Using linear regression to detect trends in English Premier League team’s stats in the 2018 to 2019 season.
Data obtained from https://footystats.org/download-stats-csv#.
2025-03-15
Using linear regression to detect trends in English Premier League team’s stats in the 2018 to 2019 season.
Data obtained from https://footystats.org/download-stats-csv#.
For example, consider the 3d plot of Away PPG, Home PPG, and Total PPG. How can we tell if there is a definite relationship, i.e, if you are winning away games, then you are also winning home games?
We can precisely tell if there is relationship between these variables using linear regression.

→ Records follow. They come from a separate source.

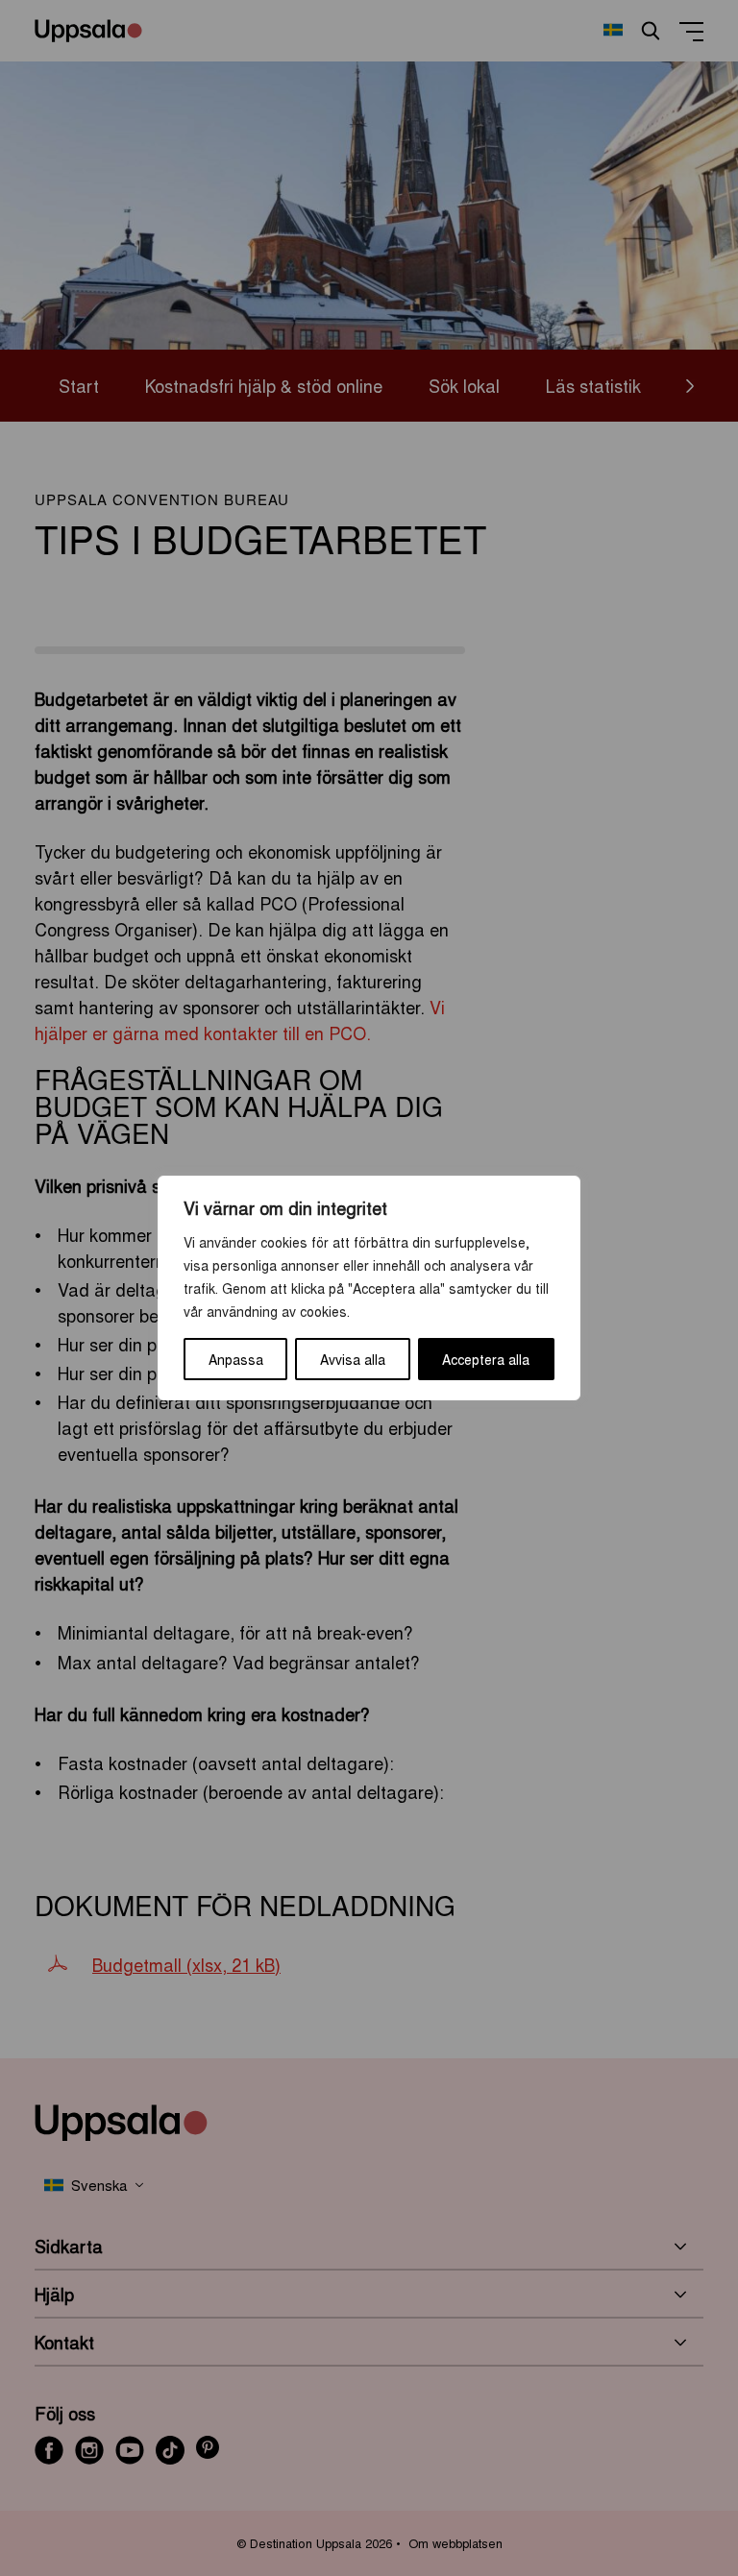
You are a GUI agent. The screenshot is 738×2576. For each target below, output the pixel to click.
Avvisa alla (352, 1359)
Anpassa (236, 1359)
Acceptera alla (485, 1359)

What linear regression produces is a formula for a line in the form \(y = \alpha + \beta x\). Linear regression can reveal a relation between variables and be used to predict future results or reveal trends, as well as highlight outliers.
To calculate linear regression, the least squares estimates is often used to find the values of \(\alpha\) and \(\beta\). Where
\(\alpha = \overline{y} -\beta \overline{x} \\ \beta = \frac{\sum_{i=1}^{n} - \frac{(\sum_{i=1}^{n}y_i)(\sum_{i=1}^{n}x_i)}{n} }{\sum_{i=1}^{n}x_i^2 - \frac{(\sum_{i=1}^{n} x _i)^2}{n} }\)

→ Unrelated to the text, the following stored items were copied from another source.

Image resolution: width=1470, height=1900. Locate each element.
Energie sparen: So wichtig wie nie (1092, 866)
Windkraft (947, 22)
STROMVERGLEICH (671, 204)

Which are then used as the coefficients for linear regression.
Here we can see that when compared to other teams, visually, it appears as though Arsenal are better at home, and Crystal Palace are better away, while all the other teams follow a line, implying a relationship.
When we obtain the p-value, which is a measure of how statistically significant the relationship is, we have a p value of less than 0.05, meaning we can conclude there is a relationship between Away PPG and Home PPG, leading to the conclusion that if you win at away games, you are most likely winning a similar amount at home, expect for those outliers, which would require further examination.
g = ggplot(df, aes(x = points_per_game_away,
y = points_per_game_home,
label = common_name))
g = g + geom_smooth(method="lm", formula = y ~ x, level = 0.95)
g = g + xlab("Away PPG") + ylab("Home PPG")
g = g + geom_point() + geom_text(hjust=0.5, vjust=0)
g
Consider if we wanted to tell if there is a relationship between possession and Points per game.
## ## Call: ## lm(formula = df$points_per_game ~ df$average_possession) ## ## Residuals: ## Min 1Q Median 3Q Max ## -0.82419 -0.06974 0.01597 0.16936 0.51003 ## ## Coefficients: ## Estimate Std. Error t value Pr(>|t|) ## (Intercept) -1.24924 0.42737 -2.923 0.00908 ** ## df$average_possession 0.05305 0.00842 6.301 6.13e-06 *** ## --- ## Signif. codes: 0 '***' 0.001 '**' 0.01 '*' 0.05 '.' 0.1 ' ' 1 ## ## Residual standard error: 0.3174 on 18 degrees of freedom ## Multiple R-squared: 0.688, Adjusted R-squared: 0.6707 ## F-statistic: 39.7 on 1 and 18 DF, p-value: 6.126e-06
As we can see from the summary of the linear regression between PPG and Possession, The P value of the linear regression is less than 0.05, thus we can conclude that there is a strong relationship between Possession and Points Per Game.